**Brano selezionato**
+ + + +
Nella Sisto-clementina abbiamo la stessa partizione (Pentateuco, Libri storici,
Libri poetici, Libri profetici), ma spesso, accanto ai titoli latini, si trova
il corrispondente ebraico (Regum libri 3-4 - Malachim; Verba
dierum - Paralipomenon 1-2). Ciò dipende dal fatto che Girolamo,
traducendo in latino la Bibbia ebraica, si attiene al canone ebraico, mentre per
tutti i libri presenti nella Settanta, ma non nel canone ebraico, mantiene una
traduzione anteriore (quella Africana o Vetus latina). Nelle
intenzioni di Girolamo, quindi, la sua traduzione si pone come il punto di
confluenza di due culture (quella ebraica e quella greca), di cui il
cristianesimo latino si considera erede.
4.
Per quanto concerne l’oggi, il canone può essere quello cattolico
(Settanta e Vulgata) o quello protestante (canone ebraico). La Bibbia in lingua
corrente interconfessionale (TILC) e la Traduzione Ecumenica della Bibbia (TOB)
+ + + +
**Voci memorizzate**
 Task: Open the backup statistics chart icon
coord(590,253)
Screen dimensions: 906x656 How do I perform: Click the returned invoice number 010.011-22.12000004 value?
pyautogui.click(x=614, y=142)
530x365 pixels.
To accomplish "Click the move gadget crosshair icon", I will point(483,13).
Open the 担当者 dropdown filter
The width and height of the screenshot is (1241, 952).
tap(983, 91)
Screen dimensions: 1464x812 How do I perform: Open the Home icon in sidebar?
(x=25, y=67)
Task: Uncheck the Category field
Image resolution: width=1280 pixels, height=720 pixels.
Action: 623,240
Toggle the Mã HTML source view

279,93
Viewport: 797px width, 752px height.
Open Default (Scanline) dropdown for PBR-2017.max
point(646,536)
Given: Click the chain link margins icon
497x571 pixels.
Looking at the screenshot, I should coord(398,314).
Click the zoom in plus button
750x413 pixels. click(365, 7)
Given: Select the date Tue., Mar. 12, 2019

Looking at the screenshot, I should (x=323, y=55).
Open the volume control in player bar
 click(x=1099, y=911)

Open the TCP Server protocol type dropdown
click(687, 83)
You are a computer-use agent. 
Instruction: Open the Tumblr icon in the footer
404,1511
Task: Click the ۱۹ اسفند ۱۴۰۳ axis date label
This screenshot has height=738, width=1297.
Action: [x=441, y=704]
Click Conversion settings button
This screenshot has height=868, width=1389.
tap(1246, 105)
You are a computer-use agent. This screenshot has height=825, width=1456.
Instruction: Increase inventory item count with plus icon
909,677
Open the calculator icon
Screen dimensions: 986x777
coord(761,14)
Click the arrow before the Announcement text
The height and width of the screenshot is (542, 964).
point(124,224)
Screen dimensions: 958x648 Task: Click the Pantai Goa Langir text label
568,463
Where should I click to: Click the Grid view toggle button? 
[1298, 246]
+ + + +
**Attività da svolgere**
**A)** Traduci in inglese la frase del brano sul canone biblico "Nelle intenzioni di Girolamo, quindi, la sua traduzione si pone come il punto di confluenza di due culture (quella ebraica e quella greca), di cui il cristianesimo latino si considera erede."
**B)** Secondo il brano sul canone biblico, perché nella Sisto-clementina accanto ai titoli latini compare spesso il corrispondente ebraico? Rispondi in una-tre frasi.
**C)** Stampa dal brano sul canone biblico il tratto che inizia con "Per quanto concerne" e prosegue fino a "della Bibbia (TOB)".
I record non hanno alcun legame con il brano sul canone biblico.

**Le risposte**
**A)** In Jerome's intentions, therefore, his translation stands as the point of confluence of two cultures (the Hebrew and the Greek), of which Latin Christianity considers itself the heir.

**B)** Girolamo, traducendo in latino la Bibbia ebraica, si attiene al canone ebraico. Per i libri presenti nella Settanta ma non nel canone ebraico mantiene invece una traduzione anteriore, quella Africana o Vetus latina.

**C)**
Per quanto concerne l’oggi, il canone può essere quello cattolico
(Settanta e Vulgata) o quello protestante (canone ebraico). La Bibbia in lingua
corrente interconfessionale (TILC) e la Traduzione Ecumenica della Bibbia (TOB)